■ To be done: Reproduce the following material line for line, changing nothing.

======== Recorded information

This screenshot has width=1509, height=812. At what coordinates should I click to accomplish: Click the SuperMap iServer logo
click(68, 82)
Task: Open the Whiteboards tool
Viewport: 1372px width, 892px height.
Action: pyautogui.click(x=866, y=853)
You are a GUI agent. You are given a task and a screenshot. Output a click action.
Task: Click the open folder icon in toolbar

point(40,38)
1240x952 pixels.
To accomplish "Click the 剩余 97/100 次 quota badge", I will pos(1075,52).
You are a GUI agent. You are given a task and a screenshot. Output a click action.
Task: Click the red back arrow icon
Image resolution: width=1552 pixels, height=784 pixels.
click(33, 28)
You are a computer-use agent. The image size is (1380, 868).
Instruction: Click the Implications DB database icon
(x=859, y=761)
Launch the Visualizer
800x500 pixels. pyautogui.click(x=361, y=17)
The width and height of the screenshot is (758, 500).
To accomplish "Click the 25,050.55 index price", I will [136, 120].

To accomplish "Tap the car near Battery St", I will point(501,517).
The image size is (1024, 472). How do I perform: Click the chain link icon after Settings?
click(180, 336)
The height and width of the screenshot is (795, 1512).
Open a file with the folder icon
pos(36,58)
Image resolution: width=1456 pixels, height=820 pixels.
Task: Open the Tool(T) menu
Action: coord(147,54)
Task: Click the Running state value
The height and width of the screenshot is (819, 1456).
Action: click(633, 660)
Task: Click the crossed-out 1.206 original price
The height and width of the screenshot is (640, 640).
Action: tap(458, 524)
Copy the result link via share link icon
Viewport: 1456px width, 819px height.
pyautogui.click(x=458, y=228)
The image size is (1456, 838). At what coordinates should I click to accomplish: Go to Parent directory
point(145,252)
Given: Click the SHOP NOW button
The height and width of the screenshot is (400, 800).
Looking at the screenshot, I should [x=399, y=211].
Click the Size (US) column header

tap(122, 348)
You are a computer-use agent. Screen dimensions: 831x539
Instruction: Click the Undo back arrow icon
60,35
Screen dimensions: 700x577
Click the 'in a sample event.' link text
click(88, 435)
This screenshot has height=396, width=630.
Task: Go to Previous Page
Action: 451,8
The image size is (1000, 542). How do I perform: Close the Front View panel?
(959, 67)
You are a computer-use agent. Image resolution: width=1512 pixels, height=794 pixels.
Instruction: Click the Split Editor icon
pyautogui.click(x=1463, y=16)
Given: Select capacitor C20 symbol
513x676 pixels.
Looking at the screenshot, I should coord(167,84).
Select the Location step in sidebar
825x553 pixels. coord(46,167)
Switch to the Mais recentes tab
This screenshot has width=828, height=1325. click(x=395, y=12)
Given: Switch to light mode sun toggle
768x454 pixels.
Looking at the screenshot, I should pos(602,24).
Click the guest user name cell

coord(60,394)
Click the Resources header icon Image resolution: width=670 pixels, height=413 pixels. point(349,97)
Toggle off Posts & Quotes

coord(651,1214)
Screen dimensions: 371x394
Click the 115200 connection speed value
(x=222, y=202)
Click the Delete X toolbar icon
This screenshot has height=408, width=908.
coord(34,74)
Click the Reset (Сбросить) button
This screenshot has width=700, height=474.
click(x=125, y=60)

================

■ Task result:
This screenshot has width=1509, height=812. At what coordinates should I click to accomplish: Click the SuperMap iServer logo
click(68, 82)
Task: Open the Whiteboards tool
Viewport: 1372px width, 892px height.
Action: pyautogui.click(x=866, y=853)
You are a GUI agent. You are given a task and a screenshot. Output a click action.
Task: Click the open folder icon in toolbar

point(40,38)
1240x952 pixels.
To accomplish "Click the 剩余 97/100 次 quota badge", I will pos(1075,52).
You are a GUI agent. You are given a task and a screenshot. Output a click action.
Task: Click the red back arrow icon
Image resolution: width=1552 pixels, height=784 pixels.
click(33, 28)
You are a computer-use agent. The image size is (1380, 868).
Instruction: Click the Implications DB database icon
(x=859, y=761)
Launch the Visualizer
800x500 pixels. pyautogui.click(x=361, y=17)
The width and height of the screenshot is (758, 500).
To accomplish "Click the 25,050.55 index price", I will [136, 120].

To accomplish "Tap the car near Battery St", I will point(501,517).
The image size is (1024, 472). How do I perform: Click the chain link icon after Settings?
click(180, 336)
The height and width of the screenshot is (795, 1512).
Open a file with the folder icon
pos(36,58)
Image resolution: width=1456 pixels, height=820 pixels.
Task: Open the Tool(T) menu
Action: coord(147,54)
Task: Click the Running state value
The height and width of the screenshot is (819, 1456).
Action: click(633, 660)
Task: Click the crossed-out 1.206 original price
The height and width of the screenshot is (640, 640).
Action: tap(458, 524)
Copy the result link via share link icon
Viewport: 1456px width, 819px height.
pyautogui.click(x=458, y=228)
The image size is (1456, 838). At what coordinates should I click to accomplish: Go to Parent directory
point(145,252)
Given: Click the SHOP NOW button
The height and width of the screenshot is (400, 800).
Looking at the screenshot, I should [x=399, y=211].
Click the Size (US) column header

tap(122, 348)
You are a computer-use agent. Screen dimensions: 831x539
Instruction: Click the Undo back arrow icon
60,35
Screen dimensions: 700x577
Click the 'in a sample event.' link text
click(88, 435)
This screenshot has height=396, width=630.
Task: Go to Previous Page
Action: 451,8
The image size is (1000, 542). How do I perform: Close the Front View panel?
(959, 67)
You are a computer-use agent. Image resolution: width=1512 pixels, height=794 pixels.
Instruction: Click the Split Editor icon
pyautogui.click(x=1463, y=16)
Given: Select capacitor C20 symbol
513x676 pixels.
Looking at the screenshot, I should coord(167,84).
Select the Location step in sidebar
825x553 pixels. coord(46,167)
Switch to the Mais recentes tab
This screenshot has width=828, height=1325. click(x=395, y=12)
Given: Switch to light mode sun toggle
768x454 pixels.
Looking at the screenshot, I should pos(602,24).
Click the guest user name cell

coord(60,394)
Click the Resources header icon Image resolution: width=670 pixels, height=413 pixels. point(349,97)
Toggle off Posts & Quotes

coord(651,1214)
Screen dimensions: 371x394
Click the 115200 connection speed value
(x=222, y=202)
Click the Delete X toolbar icon
This screenshot has height=408, width=908.
coord(34,74)
Click the Reset (Сбросить) button
This screenshot has width=700, height=474.
click(x=125, y=60)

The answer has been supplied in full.